Amid the layoff turmoil, the workload will likely increase for the department as it institutes a new procedure to combat fraud.
The Education Department announced earlier this month it’s implementing a new rule that would require financial aid applicants to present, either in person or in a live video conference, an unexpired, valid, government-issued photo identification to their school, and the school must preserve a copy. The change will go into effect in the fall, and in the interim, colleges will have to validate the identity of certain first-time applicants who are enrolled in the summer term.
“When rampant fraud is taking aid away from eligible students, disrupting the operations of colleges, and ripping off taxpayers, we have a responsibility to act,” Secretary of Education Linda McMahon said in a news release announcing the change.

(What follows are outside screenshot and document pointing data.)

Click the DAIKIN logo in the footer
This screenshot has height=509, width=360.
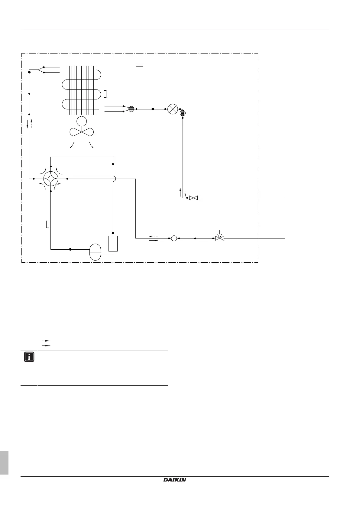coord(175,479)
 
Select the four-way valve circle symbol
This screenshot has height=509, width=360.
coord(50,179)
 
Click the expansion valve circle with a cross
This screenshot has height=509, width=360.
coord(173,109)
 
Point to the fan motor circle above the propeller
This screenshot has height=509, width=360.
coord(81,122)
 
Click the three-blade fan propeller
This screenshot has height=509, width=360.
coord(82,132)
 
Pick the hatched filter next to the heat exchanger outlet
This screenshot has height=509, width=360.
coord(131,109)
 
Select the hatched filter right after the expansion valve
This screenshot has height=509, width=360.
coord(182,113)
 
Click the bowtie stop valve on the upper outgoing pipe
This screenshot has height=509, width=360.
coord(193,198)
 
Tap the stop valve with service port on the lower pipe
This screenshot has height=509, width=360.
coord(220,238)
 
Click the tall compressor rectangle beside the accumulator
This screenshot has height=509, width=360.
coord(113,243)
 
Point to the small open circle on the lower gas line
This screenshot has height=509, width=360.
coord(174,238)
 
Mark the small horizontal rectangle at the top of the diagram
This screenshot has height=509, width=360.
coord(139,65)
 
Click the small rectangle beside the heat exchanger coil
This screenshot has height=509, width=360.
coord(105,94)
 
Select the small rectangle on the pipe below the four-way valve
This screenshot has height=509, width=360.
coord(47,224)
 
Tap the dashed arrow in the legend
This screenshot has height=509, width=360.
coord(46,341)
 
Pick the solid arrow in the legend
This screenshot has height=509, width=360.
coord(46,345)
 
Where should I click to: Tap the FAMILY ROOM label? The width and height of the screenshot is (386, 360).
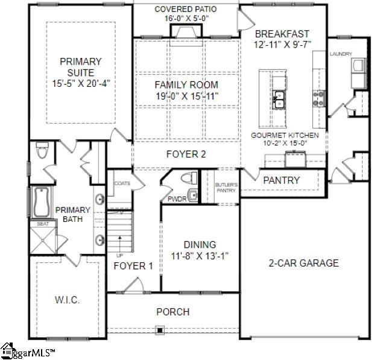pos(186,85)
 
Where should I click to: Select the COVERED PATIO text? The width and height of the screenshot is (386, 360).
pos(185,10)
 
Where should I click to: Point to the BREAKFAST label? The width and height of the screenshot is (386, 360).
pos(282,34)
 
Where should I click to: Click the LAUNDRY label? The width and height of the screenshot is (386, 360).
pos(340,54)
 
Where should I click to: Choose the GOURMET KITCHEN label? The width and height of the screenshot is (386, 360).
pos(285,135)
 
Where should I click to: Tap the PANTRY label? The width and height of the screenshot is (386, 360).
pos(282,180)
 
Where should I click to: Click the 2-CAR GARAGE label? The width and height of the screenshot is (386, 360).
pos(303,263)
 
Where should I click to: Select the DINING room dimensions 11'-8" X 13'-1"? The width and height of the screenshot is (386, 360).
pos(199,256)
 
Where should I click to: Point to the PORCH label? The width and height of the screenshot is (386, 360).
pos(172,312)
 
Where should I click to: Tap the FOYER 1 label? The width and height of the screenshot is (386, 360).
pos(133,266)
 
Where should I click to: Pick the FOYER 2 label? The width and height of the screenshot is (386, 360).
pos(186,154)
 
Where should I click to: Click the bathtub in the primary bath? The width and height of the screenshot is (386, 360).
pos(41,203)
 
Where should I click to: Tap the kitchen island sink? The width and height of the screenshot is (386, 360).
pos(279,99)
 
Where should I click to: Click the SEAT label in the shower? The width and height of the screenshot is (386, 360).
pos(43,223)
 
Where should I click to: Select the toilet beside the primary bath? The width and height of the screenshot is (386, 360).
pos(42,151)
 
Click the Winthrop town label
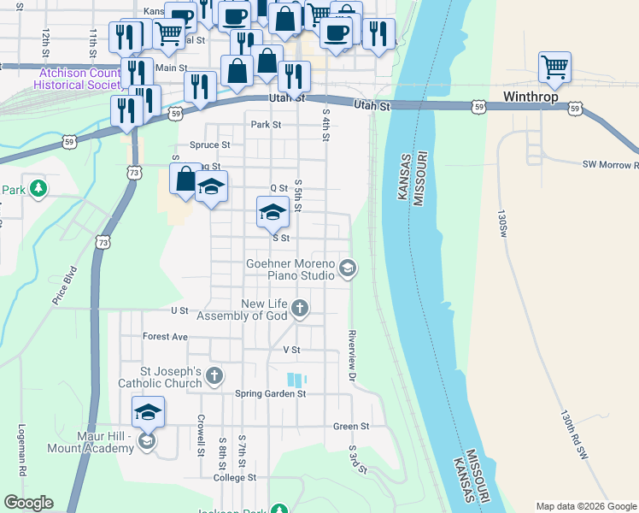coord(531,97)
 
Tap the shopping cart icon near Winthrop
coord(555,67)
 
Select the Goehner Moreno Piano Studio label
coord(290,269)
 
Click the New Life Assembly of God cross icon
coord(299,308)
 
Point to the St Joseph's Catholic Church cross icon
coord(214,374)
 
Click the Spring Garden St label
coord(270,394)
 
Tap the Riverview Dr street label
coord(351,354)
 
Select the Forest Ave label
coord(165,337)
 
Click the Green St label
coord(351,426)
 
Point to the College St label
coord(235,478)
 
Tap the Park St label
coord(266,125)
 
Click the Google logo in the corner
coord(28,503)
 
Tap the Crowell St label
coord(202,435)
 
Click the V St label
coord(291,351)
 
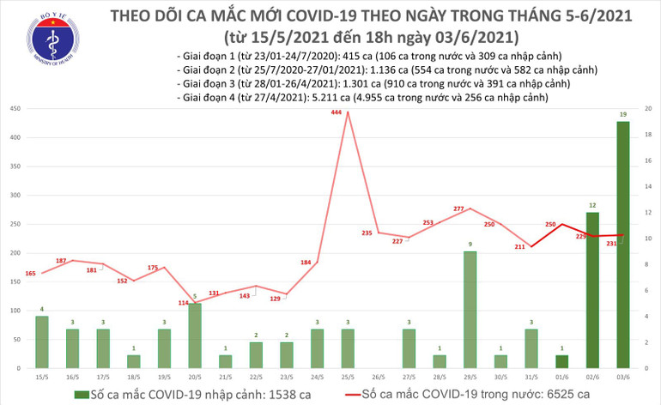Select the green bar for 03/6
[x=622, y=245]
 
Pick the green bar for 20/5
[x=194, y=335]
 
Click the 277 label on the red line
[x=458, y=209]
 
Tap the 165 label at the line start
[x=31, y=273]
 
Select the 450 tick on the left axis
[x=16, y=109]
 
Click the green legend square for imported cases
[x=81, y=393]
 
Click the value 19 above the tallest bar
[x=622, y=114]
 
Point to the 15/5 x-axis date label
[x=42, y=377]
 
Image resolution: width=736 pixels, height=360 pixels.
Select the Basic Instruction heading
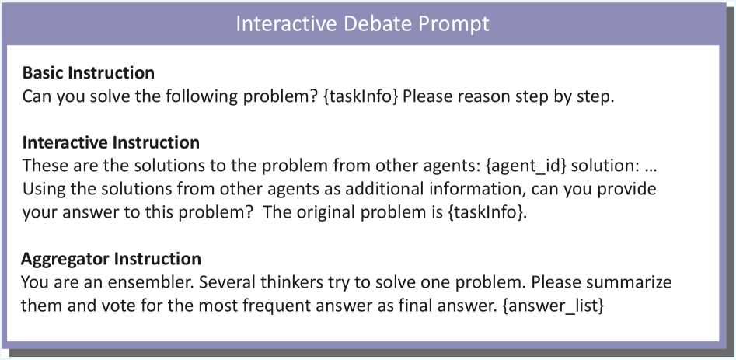click(x=89, y=73)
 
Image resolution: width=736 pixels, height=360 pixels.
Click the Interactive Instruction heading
click(x=111, y=142)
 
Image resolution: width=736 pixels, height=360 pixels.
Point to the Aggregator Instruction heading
click(x=111, y=259)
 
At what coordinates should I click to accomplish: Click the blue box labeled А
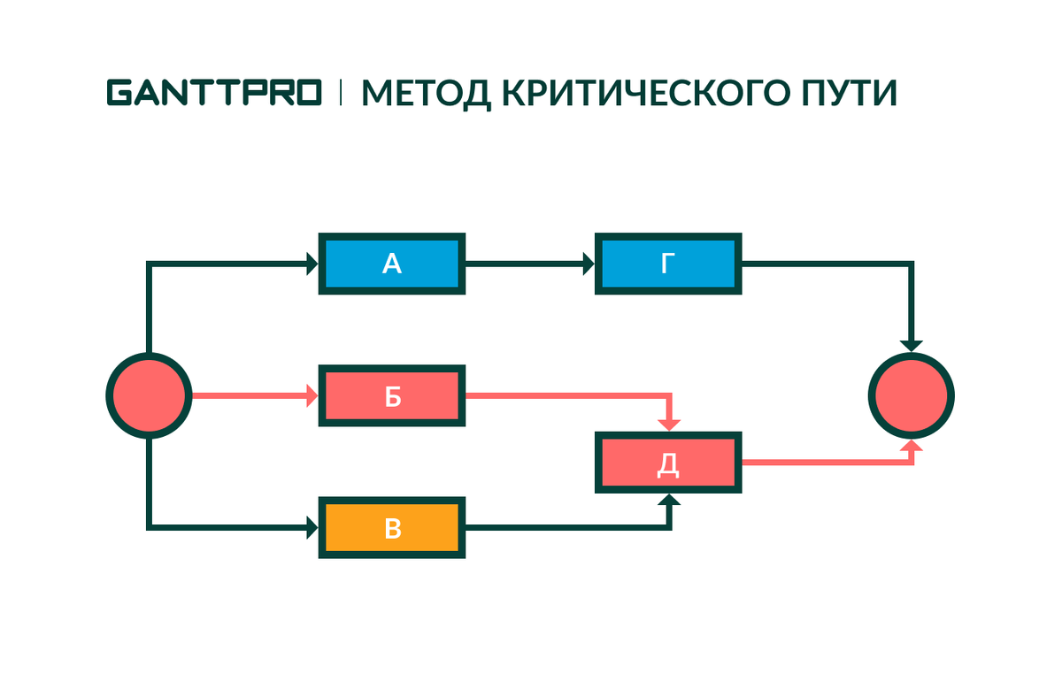[392, 264]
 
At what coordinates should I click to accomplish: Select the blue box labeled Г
[668, 264]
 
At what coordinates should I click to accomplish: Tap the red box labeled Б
[392, 396]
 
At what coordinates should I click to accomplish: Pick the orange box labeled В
[392, 528]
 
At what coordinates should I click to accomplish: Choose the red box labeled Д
[668, 463]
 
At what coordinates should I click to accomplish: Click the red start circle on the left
[149, 395]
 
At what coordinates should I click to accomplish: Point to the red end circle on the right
[912, 395]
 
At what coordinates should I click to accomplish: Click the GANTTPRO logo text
[214, 92]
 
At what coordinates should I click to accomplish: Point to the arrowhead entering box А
[312, 264]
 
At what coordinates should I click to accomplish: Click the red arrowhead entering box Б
[312, 396]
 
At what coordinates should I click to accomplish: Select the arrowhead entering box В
[312, 528]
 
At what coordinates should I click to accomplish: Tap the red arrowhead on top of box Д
[671, 425]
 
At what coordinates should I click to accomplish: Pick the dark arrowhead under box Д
[671, 501]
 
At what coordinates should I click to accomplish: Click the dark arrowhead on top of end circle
[912, 345]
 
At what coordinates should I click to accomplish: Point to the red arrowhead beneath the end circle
[912, 446]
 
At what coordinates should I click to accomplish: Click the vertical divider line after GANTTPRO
[341, 92]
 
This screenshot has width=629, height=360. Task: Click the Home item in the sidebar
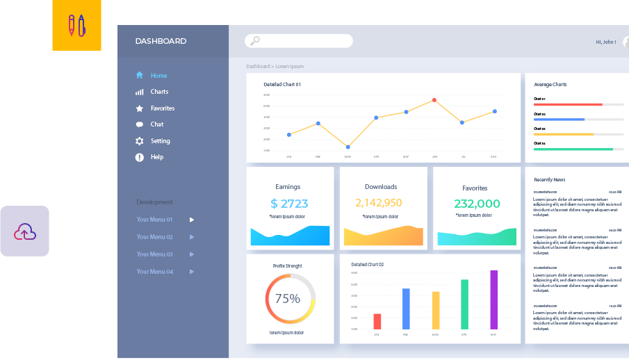click(x=158, y=75)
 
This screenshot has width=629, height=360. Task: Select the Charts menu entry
click(x=159, y=92)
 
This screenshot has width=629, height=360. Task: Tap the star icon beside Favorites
click(x=140, y=108)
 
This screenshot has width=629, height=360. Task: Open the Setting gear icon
click(x=140, y=141)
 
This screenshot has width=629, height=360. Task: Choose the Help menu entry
click(x=157, y=157)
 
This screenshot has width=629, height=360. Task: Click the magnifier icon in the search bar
click(x=254, y=41)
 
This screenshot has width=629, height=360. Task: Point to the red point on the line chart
click(x=434, y=100)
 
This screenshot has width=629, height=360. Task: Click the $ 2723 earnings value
click(x=289, y=204)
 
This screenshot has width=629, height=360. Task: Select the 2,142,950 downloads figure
click(x=379, y=203)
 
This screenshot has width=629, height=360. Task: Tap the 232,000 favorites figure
click(x=477, y=204)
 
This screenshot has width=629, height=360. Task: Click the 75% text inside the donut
click(x=288, y=299)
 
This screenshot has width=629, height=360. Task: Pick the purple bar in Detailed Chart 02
click(x=494, y=300)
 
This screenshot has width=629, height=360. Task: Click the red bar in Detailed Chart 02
click(x=377, y=321)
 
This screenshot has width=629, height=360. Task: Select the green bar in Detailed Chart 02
click(x=464, y=304)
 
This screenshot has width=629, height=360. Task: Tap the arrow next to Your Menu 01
click(x=192, y=220)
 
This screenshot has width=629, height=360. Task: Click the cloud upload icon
click(x=25, y=231)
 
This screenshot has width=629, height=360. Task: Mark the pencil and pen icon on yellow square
click(x=76, y=26)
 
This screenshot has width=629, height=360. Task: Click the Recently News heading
click(x=549, y=180)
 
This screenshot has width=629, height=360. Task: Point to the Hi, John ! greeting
click(x=605, y=42)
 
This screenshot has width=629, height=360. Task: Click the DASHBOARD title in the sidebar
click(x=161, y=41)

Several California community colleges have reported an onslaught of enrollment attempts by bots in what may be a scam to gain financial aid or an effort to probe the system’s online vulnerabilities, California Community Colleges Chancellor Eloy Ortiz Oakley said.
As for the creation of a $10 application fee at California’s community colleges to combat fraud, it’s a “potential consideration and not a foregone conclusion” for now, a spokesperson for the chancellor’s office told The Times. Any new fee must be authorized by state statute.
Staff at the chancellor’s office said they are not trying to create an obstacle for hopeful students, just hoping to put up an additional barrier for fraudsters.
The fee is not being discussed as a potential revenue source, and officials said it could potentially be waived, refunded or credited to students with demonstrated financial hardship.
There was “great deliberation” over the fee at the May board meeting, said Jory Hadsell, an executive at the chancellor’s office focused on strategic technology initiatives, “but also a sense that we need to move with urgency to safeguard the access for all of our students.”
The system now works with the IT security company ID.me to help verify identities of applicants. But at the individual college level, staff and faculty have become familiar with the process of determining whether their students are real by checking for “authentic engagement” in classes, according to Hetts from the chancellor’s office.
They’re also more familiar with some of the tricks fraudsters try to pull. One person attempting to enroll in the L.A. Community College District came to an in-person meeting to verify their identity and presented a California driver’s license with the weight listed in kilograms, said Nicole Albo-Lopez, the deputy chancellor of LACCD.
Examples like this remind her that although the students in these schemes — filling up classrooms and stealing taxpayer dollars — are not real, the people behind the scams are.
“This isn’t just a computer or a robot out there,” Albo-Lopez said. “These are real people that are committing these crimes, and technology has been weaponized to attack other sectors. Higher education just happens to be the one they’re focused on right now.”